▶ _Task description_
All that is wanted is an exact copy of the line containing "package (150, 128)" and the lines after it, through the end of the records.

Stored records:
○ ○ ○ ○

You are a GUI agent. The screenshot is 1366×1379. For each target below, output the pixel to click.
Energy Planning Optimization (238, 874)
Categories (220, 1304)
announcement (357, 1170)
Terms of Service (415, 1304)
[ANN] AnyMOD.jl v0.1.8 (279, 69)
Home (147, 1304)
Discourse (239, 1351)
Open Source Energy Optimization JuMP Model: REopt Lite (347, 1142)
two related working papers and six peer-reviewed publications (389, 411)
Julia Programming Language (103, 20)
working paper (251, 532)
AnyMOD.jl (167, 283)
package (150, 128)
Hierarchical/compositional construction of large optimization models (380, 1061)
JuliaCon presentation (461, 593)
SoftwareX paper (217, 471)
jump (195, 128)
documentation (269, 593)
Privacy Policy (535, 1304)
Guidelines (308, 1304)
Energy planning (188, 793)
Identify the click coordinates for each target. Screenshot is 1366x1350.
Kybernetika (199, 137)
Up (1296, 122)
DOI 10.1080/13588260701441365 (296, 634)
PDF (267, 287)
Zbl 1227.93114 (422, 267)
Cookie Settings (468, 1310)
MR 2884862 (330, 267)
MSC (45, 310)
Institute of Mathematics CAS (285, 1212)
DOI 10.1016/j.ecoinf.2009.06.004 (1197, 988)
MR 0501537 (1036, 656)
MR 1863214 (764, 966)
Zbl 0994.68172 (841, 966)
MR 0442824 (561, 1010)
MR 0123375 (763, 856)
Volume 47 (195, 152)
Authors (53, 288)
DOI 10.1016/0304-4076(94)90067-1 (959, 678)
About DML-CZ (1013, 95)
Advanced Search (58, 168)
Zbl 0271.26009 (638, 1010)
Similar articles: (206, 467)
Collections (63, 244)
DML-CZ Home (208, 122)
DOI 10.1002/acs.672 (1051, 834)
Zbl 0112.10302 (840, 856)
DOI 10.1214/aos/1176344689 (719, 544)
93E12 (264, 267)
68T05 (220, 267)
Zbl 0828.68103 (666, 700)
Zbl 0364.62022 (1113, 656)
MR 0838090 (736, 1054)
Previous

○ ○ ○ ○

▶ _Solution to the exercise_
package (150, 128)
Hierarchical/compositional construction of large optimization models (380, 1061)
JuliaCon presentation (461, 593)
SoftwareX paper (217, 471)
jump (195, 128)
documentation (269, 593)
Privacy Policy (535, 1304)
Guidelines (308, 1304)
Energy planning (188, 793)
Identify the click coordinates for each target. Screenshot is 1366x1350.
Kybernetika (199, 137)
Up (1296, 122)
DOI 10.1080/13588260701441365 (296, 634)
PDF (267, 287)
Zbl 1227.93114 (422, 267)
Cookie Settings (468, 1310)
MR 2884862 (330, 267)
MSC (45, 310)
Institute of Mathematics CAS (285, 1212)
DOI 10.1016/j.ecoinf.2009.06.004 (1197, 988)
MR 0501537 (1036, 656)
MR 1863214 (764, 966)
Zbl 0994.68172 (841, 966)
MR 0442824 (561, 1010)
MR 0123375 (763, 856)
Volume 47 (195, 152)
Authors (53, 288)
DOI 10.1016/0304-4076(94)90067-1 (959, 678)
About DML-CZ (1013, 95)
Advanced Search (58, 168)
Zbl 0271.26009 (638, 1010)
Similar articles: (206, 467)
Collections (63, 244)
DML-CZ Home (208, 122)
DOI 10.1002/acs.672 (1051, 834)
Zbl 0112.10302 (840, 856)
DOI 10.1214/aos/1176344689 (719, 544)
93E12 (264, 267)
68T05 (220, 267)
Zbl 0828.68103 (666, 700)
Zbl 0364.62022 (1113, 656)
MR 0838090 (736, 1054)
Previous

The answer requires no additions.